━━ Data supplied

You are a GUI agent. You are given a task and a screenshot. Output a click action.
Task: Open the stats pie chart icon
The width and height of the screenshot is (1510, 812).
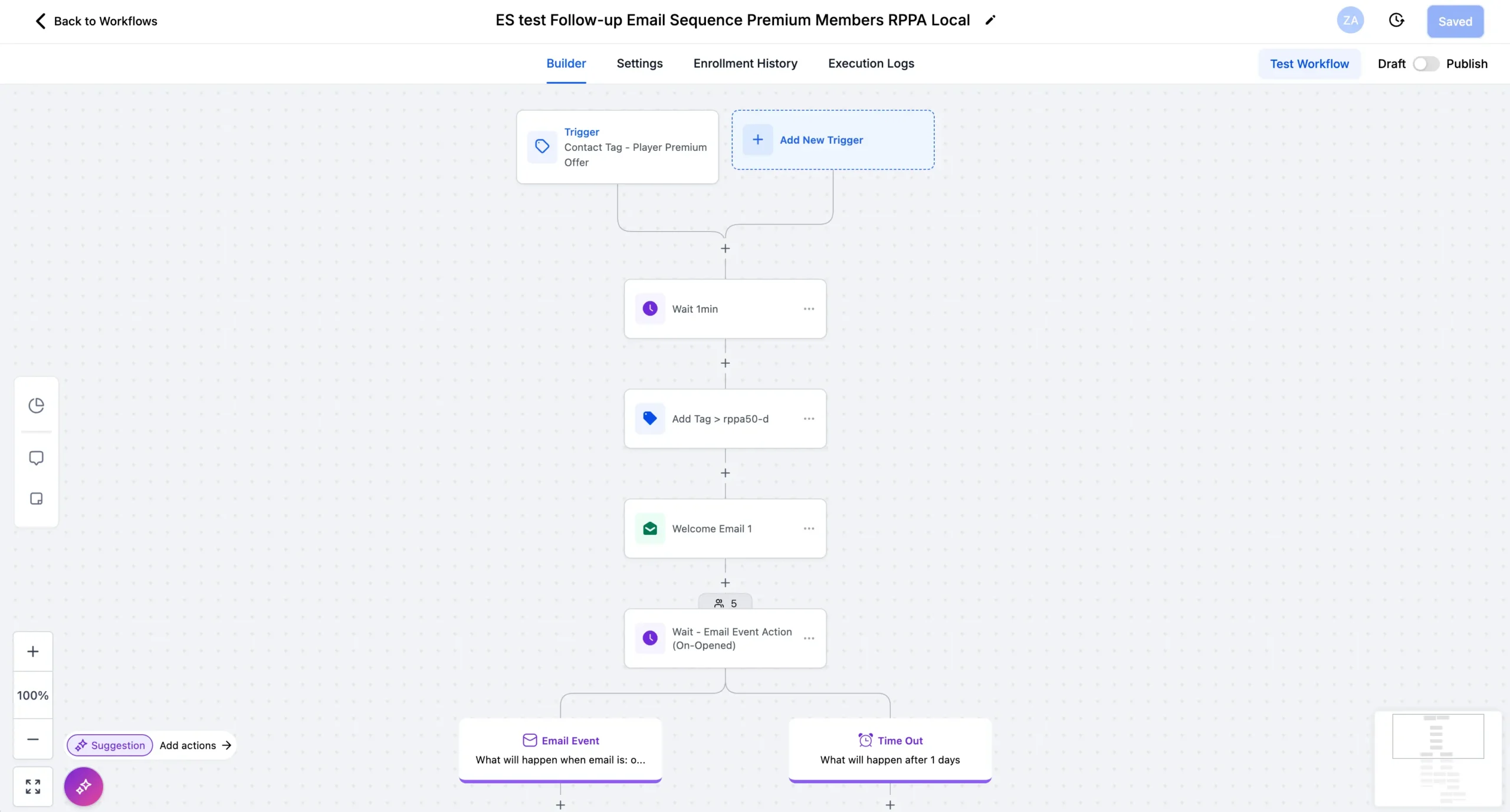click(37, 405)
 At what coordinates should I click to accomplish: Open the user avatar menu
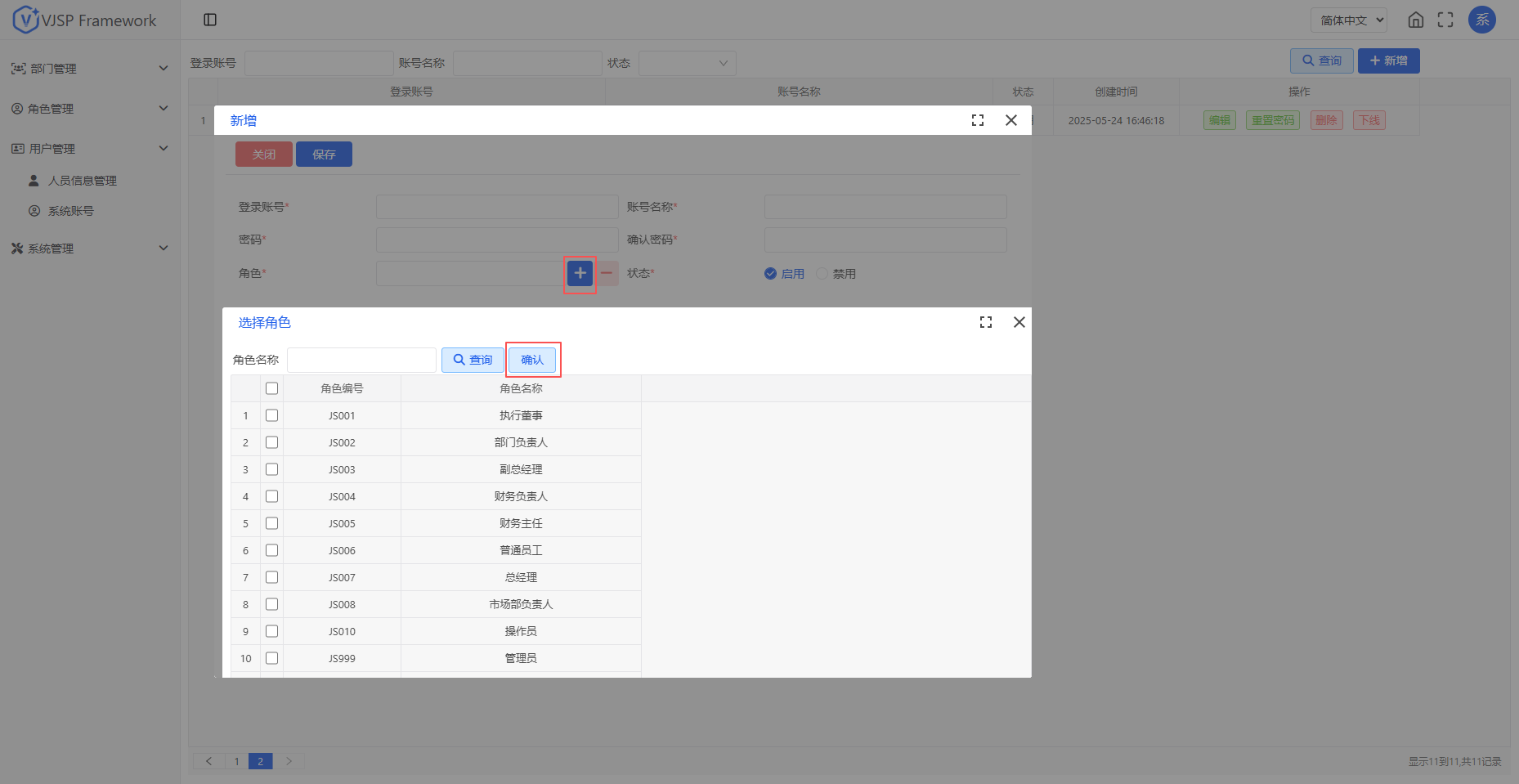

━━━━

Leaving out only the pictures, reproduce the listing exactly.

Exercise solution:
You are a GUI agent. You are given a task and a screenshot. Output a click action.
Task: Open the stats pie chart icon
The width and height of the screenshot is (1510, 812).
click(37, 405)
 At what coordinates should I click to accomplish: Open the user avatar menu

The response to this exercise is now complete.